Page extract:
To the 43 million Americans who have low bone density, putting them at high risk of osteoporosis, Bend physical therapist Rob Hollander, has an important message: exercise is good medicine.

But not just any exercise – weight-bearing, muscle-strengthening exercise.

“As people get older, bone density certainly becomes an issue for many people, which can lead to unexpected falls, broken bones and even the onset of osteoporosis,” said Hollander, co-owner of Alpine Physical Therapy in Bend. “But studies have proven that doing regular, weight-bearing exercise like jogging, walking, aerobics, dancing and light resistance training can actually strengthen your bones. It’s a true ‘use it or lose it’ scenario.”

Osteoporosis is a disease, often associated with the elderly, that’s defined by the thinning and weakening of a person’s bone structure. The condition is suffered by 9 million people in the U.S – mostly women, but men as well – and, results in a higher risk of breaks and sometimes a vast reduction of one’s mobility, independence and quality of life.
In fact, according to the National Osteoporosis Foundation (NOF), osteoporosis is responsible for two million broken bones each year, costing patients, families and the health care system $19 billion annually.

Recorded information:
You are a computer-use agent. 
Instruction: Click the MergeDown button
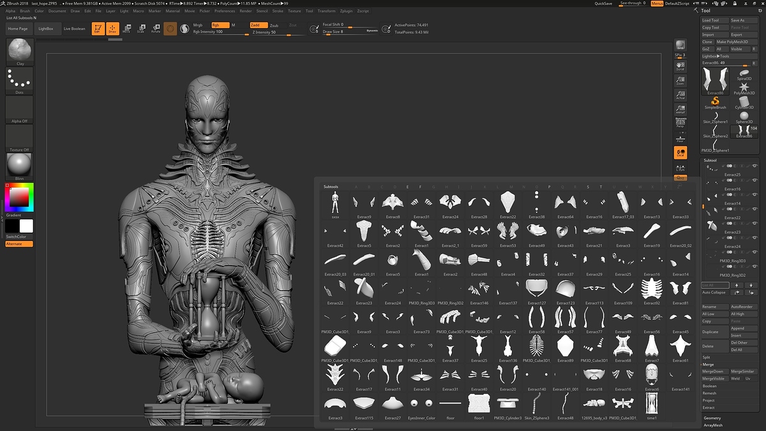click(x=714, y=371)
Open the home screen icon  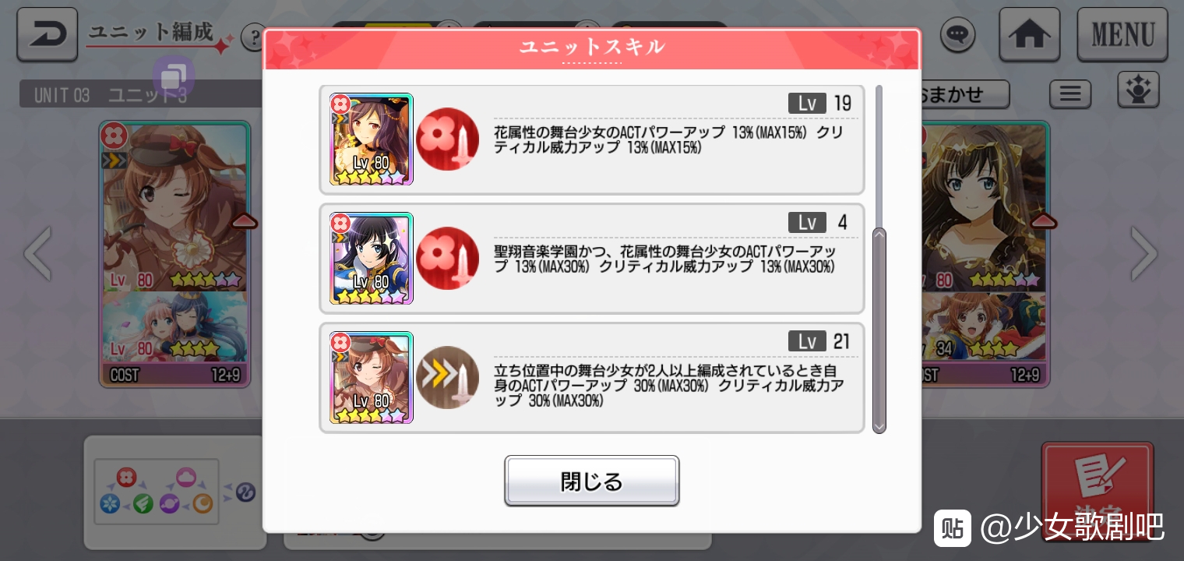click(1029, 34)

Task set:
A. Repeat word for word the passage of the osteoporosis article starting at "Osteoporosis is a" and ending at "quality of life.".
B. According to the osteoporosis article, what do the broken bones caused by osteoporosis cost each year?
C. Carry the osteoporosis article forward from its final sentence.
You can disregard the data.

Exercise responses:
A.
Osteoporosis is a disease, often associated with the elderly, that’s defined by the thinning and weakening of a person’s bone structure. The condition is suffered by 9 million people in the U.S – mostly women, but men as well – and, results in a higher risk of breaks and sometimes a vast reduction of one’s mobility, independence and quality of life.

B. $19 billion annually.

C.
Though the numbers are staggering, Hollander says, people should feel empowered to take charge of their bone health as they age. Along with diet and regular check-ups, an exercise regimen that includes elements of strength and resistance training can help slow these effects of aging while allowing one to maintain a high quality of life through activity and independence.

“Whether walking, jogging, hiking, dancing, etc., we recommend 30 minutes of weight-bearing activity every day,” Hollander said, echoing the recommendations of the NOF. “It’s also necessary to set aside another two to three days of strength and resistance training each week, which can include free weights, weight machines, Pilates, yoga, and so on.”

Hollander adds that for the sake of both health and safety, a thorough strength, movement and balance assessment should precede any new exercise regimen, especially for older adults – assessments that physical therapists like those at Alpine Physical Therapy are uniquely qualified to perform. The physical therapists at Alpine Physical Therapy can provide clients with exercise programs based on personalized goals, health considerations and movement limitations.